Continue the article on home renovation financing that follows, starting after its last sentence.

- EXERCISE PASSAGE:
* * * * *
Back in 2016, Justin Goldman’s young family had just moved to a Philadelphia suburb, into a house that ticked most of the boxes: great neighborhood, good school district, close to the office. But the house itself needed work. “We fell into the same trap that a lot of homeowners fall into—you watch HGTV and you get duped into thinking that renovating is cheap, easy and fast,” Goldman tells Business of Home. “We had contractors coming out [with] estimates that were more than two times what we’d budgeted, saved for and planned.” So he went to his bank and asked about his home equity loan options, only to find he hadn’t built up enough equity to cover the renovations. That’s where he saw a business opportunity.
For designers and contractors, clients experiencing sticker shock is nothing new. For many, projects are either reduced in scope or forfeited altogether for lack of strong financing options. “For every other major purchase that people make in their lives, there’s a financing product,” says Goldman. “You buy a house, you get a mortgage. You buy a car, you get a car loan. When it comes to renovating, the only options that people really use are cash-out refinancing and home equity loans, and neither is actually built for renovations.” A look at the landscape quickly showed Goldman that, while lenders were willing and able to provide these loans, the supporting infrastructure didn’t exist.
* * * * *
- DATA:
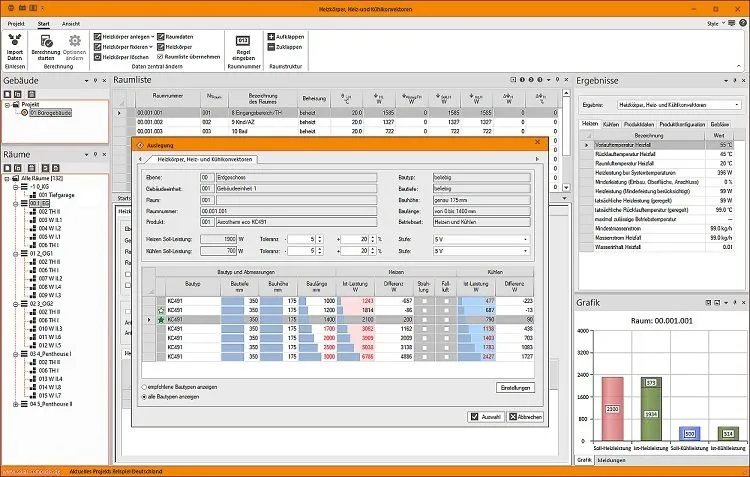Click the Abbrechen button
750x477 pixels.
click(x=525, y=417)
* * * * *
- ANSWER BOX:
In 2018, he launched RenoFi as a lending platform that would fill that role, and by June of last year, the company had raised more than $7 million in venture capital funding, led by Canaan Partners and First Round Capital. Here’s how it works: RenoFi matches homeowners with credit-union lending partners, but it also underwrites the risk of the renovation, with loans based on a home’s future value. “If someone is going to use this money to improve a home, why can’t [lenders] look at what the house is going to be worth after the renovation?” says Goldman. “People should be able to borrow equity based on the future value, not the current value of a home.”
The process is fairly simple. Clients use RenoFi’s proprietary loan calculator to get a sense of their maximum borrowing power, potential rates and an estimate for the loan’s monthly payments. Then, the potential borrower goes through the platform’s prequalifying tool to determine eligibility, providing the contractor’s information, a detailed cost estimate for the project, and the contractor’s plans and drawings for the project. With that information, RenoFi assigns a dedicated adviser, who makes an introduction to one of the platform’s lending partners.
“[As part of] our due diligence, we look at the contractor, making sure they’re licensed and insured, and we also review the contract between the homeowner and the contractor [to] make sure that everything’s on the up-and-up,” says Goldman. “We make sure that the scope and the budget match and that it’s set up for success, so that the lender has the confidence to make these types of loans available to their members.”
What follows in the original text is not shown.